» **EXTRACT**
************

We discussed the two primary elements of Martin Luther’s bondage of the will in part 7. They are active will and passive will. Man has no active will, his will is passive. It’s like water; it just sits there until it is acted upon by something from the outside. In Luther’s bondage of the will construct, man is dead as a passive being. We normally think of death as a termination of life, but according to Luther, death is a realm where works can be performed, but they are dead works.

As often pontificated by the Reformed, their favorite illustration in regard to this is the resurrection of Lazarus in John 11. Supposedly, this is illustrative of sanctification (the Christian life). From there, the Reformed put metaphysical feet on it in various and sundry philosophical ways, but the major premise is the same.

A caution when studying Reformed ideology/philosophy: separate the major premises from the various applications or you will drive yourself nuts. The major premises such as the total inability of mankind are consistent, but the so-called life applications are not. Let me give an example.

Some of the Reformed believe that man is not active in any regard as far as the will. Everything that happens is because God acted upon man. Others believe man has a free will to do dead works in the material realm, but all manifestations of good works are the result of God acting upon man’s passive will. So, one view sees all human events as a result of God’s active will while others see the distinction in only good or evil acts. Man is passive in regard to good works, but has an active will in regard to all things evil.

************

» **DATA EXCERPT**
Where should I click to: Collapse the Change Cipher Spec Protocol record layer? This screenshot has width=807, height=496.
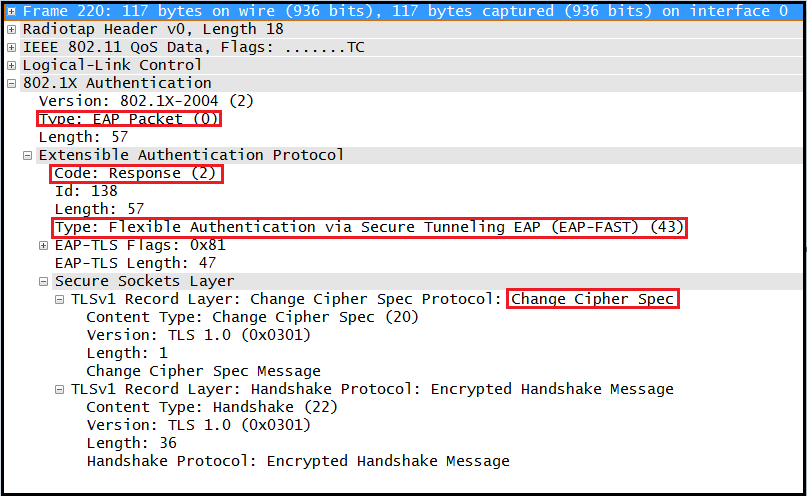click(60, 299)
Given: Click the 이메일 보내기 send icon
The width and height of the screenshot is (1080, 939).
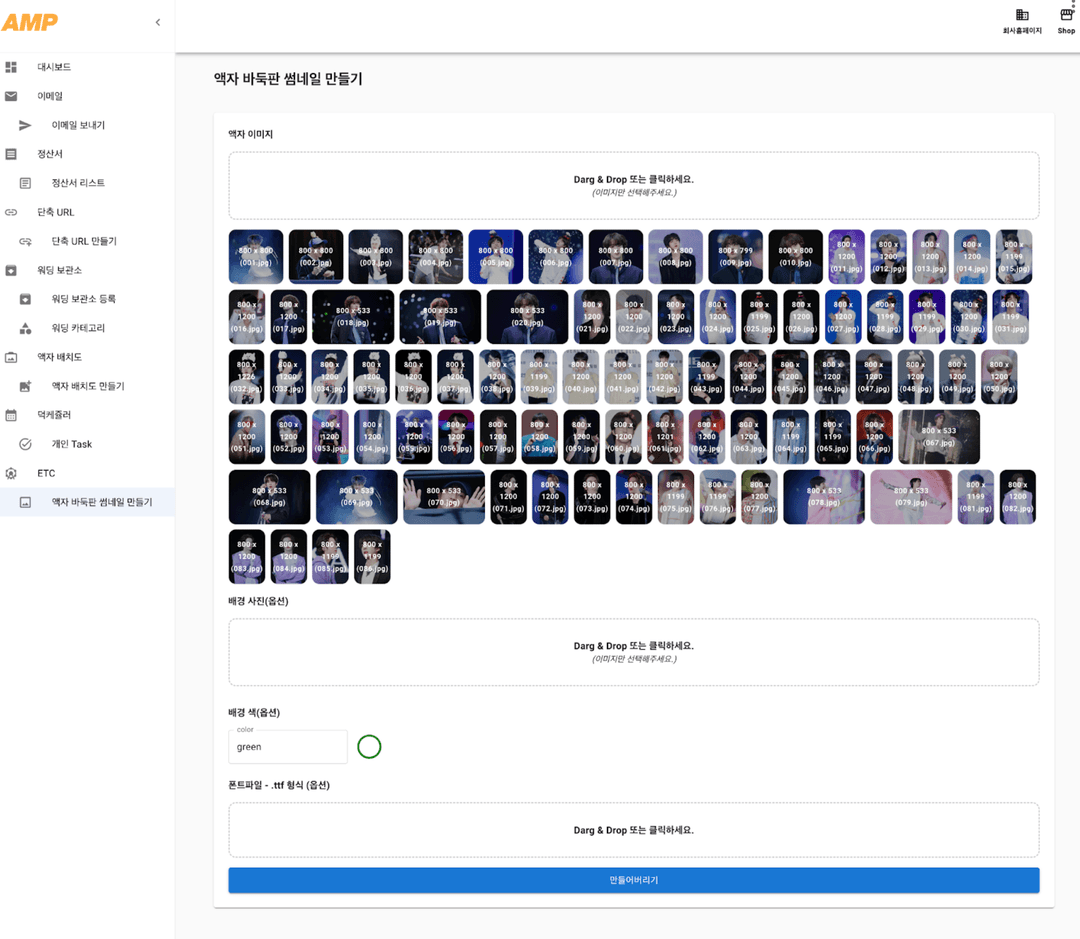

************

» **EXERCISE INSTRUCTIONS**
Reproduce the text on Luther's bondage of the will, starting at "We discussed the" and ending at "are dead works.", swapping in "inert" for each "passive".

» **EXERCISE RESPONSE**
We discussed the two primary elements of Martin Luther’s bondage of the will in part 7. They are active will and inert will. Man has no active will, his will is inert. It’s like water; it just sits there until it is acted upon by something from the outside. In Luther’s bondage of the will construct, man is dead as a inert being. We normally think of death as a termination of life, but according to Luther, death is a realm where works can be performed, but they are dead works.